The rock climbs roughly 70 m straight out of the water, and on top sits a 15 m (50 ft) round stone tower, painted white, built in 1864 from stone quarried on the island itself. Its light flashes white and red every 12 seconds, carrying 20 nautical miles to seaward and 16 to landward. The waters around it are prized by sea anglers for big pelagic fish – blue shark, porbeagle, halibut and bluefin tuna – and Blackrock is one of the four lighthouses of Erris: from a few spots in the region you can catch all four lights at once, if a local will tell you where to stand.

History

The case for a light here was argued for decades – the great lighthouse inspector George Halpin kept preferring Eagle Island – before the Board of Trade finally judged Blackrock the most important of the proposed western stations. The tower was built in 1864 and the light first shown on 1 June that year, flashing white to sea and red to land every 30 seconds. The lantern sits 86 m above the high-water mark, high enough to clear the worst of the Atlantic spray.

Life on the rock was brutal, and the record shows it:

  • September 1937 – Keeper Patrick Monaghan was swept off the lighthouse by a freak wave. The later visit of his descendants to the island is the subject of the RTÉ Radio 1 documentary Good Day at Blackrock.
  • 20 August 1940 – A German Focke-Wulf Condor attacking the SS Macville nearby raked the lighthouse with fire, shattering lantern panes and damaging the roof. None of the keepers was hurt.
  • Winter 1942–43 – Storms smashed the landing stage and derricks and cut the keepers off completely. Three men were stranded for as long as 117 days, kept alive by baskets of supplies dropped from the air.

The keepers were withdrawn when the light was automated in 1974, and the island has been uninhabited since. On 3 August 1999 the light was converted to solar power, running on 24 panels, a 12 kW generating set and a PRL400 electric lantern, while keeping its old white-and-red character.

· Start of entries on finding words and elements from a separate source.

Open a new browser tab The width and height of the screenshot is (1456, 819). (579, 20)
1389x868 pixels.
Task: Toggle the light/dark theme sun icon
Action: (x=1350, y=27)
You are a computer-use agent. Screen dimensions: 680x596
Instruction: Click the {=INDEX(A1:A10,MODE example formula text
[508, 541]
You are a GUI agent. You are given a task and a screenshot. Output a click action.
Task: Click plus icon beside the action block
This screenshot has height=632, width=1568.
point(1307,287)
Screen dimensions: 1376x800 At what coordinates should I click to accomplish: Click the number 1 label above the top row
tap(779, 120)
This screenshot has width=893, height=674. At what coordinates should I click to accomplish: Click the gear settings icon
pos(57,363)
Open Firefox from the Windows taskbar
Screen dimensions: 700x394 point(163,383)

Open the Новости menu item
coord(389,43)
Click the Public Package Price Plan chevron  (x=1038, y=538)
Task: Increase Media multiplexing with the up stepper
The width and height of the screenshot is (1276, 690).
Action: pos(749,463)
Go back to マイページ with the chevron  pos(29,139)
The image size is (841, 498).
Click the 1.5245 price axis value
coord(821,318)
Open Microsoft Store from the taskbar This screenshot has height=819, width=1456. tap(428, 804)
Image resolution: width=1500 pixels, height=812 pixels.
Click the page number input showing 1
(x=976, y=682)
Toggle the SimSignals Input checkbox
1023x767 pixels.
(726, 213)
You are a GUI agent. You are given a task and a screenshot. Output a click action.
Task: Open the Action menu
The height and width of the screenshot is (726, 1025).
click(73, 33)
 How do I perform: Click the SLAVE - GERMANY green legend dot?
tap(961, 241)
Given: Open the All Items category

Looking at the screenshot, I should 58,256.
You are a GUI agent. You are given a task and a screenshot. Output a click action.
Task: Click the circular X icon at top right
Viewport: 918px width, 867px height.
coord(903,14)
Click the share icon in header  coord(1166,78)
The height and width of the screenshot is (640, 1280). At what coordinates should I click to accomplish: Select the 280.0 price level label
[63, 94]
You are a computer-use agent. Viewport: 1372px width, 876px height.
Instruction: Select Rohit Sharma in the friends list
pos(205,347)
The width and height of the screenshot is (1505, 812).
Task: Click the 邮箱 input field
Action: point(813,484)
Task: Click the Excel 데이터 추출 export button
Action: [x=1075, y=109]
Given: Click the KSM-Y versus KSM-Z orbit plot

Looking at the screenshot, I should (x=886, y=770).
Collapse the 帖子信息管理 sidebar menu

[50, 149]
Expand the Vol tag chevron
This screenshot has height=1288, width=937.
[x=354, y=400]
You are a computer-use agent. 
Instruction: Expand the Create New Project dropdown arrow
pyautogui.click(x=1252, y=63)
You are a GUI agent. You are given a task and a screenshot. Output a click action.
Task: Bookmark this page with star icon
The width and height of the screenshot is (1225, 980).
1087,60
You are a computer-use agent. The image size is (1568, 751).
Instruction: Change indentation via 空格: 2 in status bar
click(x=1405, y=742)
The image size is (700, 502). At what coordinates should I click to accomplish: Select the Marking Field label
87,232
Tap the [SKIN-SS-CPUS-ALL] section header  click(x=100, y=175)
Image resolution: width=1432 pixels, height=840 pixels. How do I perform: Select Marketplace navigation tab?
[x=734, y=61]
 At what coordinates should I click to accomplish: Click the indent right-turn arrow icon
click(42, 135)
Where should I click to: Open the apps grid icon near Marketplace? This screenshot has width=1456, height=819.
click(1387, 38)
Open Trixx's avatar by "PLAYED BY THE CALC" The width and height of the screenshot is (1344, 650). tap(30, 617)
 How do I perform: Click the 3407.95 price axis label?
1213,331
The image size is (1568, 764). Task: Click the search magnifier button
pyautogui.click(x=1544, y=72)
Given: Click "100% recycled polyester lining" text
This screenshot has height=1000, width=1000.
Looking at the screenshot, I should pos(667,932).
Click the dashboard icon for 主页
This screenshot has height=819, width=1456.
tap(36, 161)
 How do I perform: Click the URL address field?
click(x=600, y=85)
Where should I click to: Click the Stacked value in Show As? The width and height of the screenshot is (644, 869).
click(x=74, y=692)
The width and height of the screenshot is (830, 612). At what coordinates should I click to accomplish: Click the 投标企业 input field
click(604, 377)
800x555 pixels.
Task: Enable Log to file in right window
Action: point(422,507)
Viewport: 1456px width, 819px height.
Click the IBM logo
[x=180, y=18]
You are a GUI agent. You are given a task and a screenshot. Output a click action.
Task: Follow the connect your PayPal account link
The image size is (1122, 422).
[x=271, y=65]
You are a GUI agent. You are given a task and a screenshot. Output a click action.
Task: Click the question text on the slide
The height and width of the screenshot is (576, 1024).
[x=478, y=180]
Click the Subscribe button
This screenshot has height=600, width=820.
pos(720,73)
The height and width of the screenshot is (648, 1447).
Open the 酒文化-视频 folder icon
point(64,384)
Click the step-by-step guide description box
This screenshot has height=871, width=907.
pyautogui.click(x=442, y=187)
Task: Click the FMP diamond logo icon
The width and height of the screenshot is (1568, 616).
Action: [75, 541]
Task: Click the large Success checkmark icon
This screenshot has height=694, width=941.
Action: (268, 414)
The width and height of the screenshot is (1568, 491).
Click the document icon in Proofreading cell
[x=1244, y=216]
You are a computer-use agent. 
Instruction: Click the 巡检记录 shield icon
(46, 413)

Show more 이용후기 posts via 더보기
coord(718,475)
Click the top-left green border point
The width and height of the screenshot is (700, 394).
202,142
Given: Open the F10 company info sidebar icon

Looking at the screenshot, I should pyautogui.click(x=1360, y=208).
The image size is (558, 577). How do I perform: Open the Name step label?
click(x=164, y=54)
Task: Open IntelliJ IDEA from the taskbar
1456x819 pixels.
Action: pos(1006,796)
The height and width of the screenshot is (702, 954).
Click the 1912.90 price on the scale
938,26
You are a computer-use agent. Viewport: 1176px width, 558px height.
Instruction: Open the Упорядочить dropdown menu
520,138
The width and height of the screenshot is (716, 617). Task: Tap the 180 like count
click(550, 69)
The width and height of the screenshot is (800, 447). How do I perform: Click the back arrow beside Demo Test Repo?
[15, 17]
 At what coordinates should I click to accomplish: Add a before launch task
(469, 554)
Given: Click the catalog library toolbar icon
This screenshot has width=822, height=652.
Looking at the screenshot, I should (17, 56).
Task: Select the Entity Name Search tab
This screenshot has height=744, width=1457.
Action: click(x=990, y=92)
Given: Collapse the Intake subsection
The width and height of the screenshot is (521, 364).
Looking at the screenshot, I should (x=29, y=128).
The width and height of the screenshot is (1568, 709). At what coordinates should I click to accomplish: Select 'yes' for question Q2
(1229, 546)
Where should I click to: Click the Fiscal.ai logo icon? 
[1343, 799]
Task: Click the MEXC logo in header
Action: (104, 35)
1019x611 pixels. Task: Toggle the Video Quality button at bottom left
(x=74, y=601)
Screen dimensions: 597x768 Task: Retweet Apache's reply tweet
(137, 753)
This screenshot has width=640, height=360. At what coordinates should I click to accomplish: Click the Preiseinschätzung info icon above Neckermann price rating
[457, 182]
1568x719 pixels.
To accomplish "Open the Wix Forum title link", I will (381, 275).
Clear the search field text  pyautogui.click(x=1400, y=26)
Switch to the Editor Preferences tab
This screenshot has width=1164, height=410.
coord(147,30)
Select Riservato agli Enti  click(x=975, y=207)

In March 2017 the island was at the centre of tragedy again when the Irish Coast Guard helicopter Rescue 116 struck Blackrock on a night approach with the loss of all four crew; the difficulty of recovering the wreckage from these waters showed exactly how violent the sea here can be.

Seeing it

Irish Lights attendants land by helicopter for periodic maintenance; everyone else stays ashore. The clearest views are from the Mullet, around Blacksod and Glosh, and from the higher ground on Achill on a settled day. Bring a long lens – 200mm or more – because even at its nearest the rock is a fair way out, and go on a bright morning before the mist closes back in. After dark from the Mullet you may pick out the flash itself, twelve seconds apart, far out on the black water.

Nearby

  • Blacksod Lighthouse – the mainland light on Blacksod Point, which does run guided tours, and the place from which a 1944 weather reading famously helped fix the date of the D-Day landings.
  • Belmullet – the main Gaeltacht town of Erris, and the base for exploring the Mullet Peninsula.
  • Achill Island – across the water to the south, with the Atlantic Drive and Keem Bay.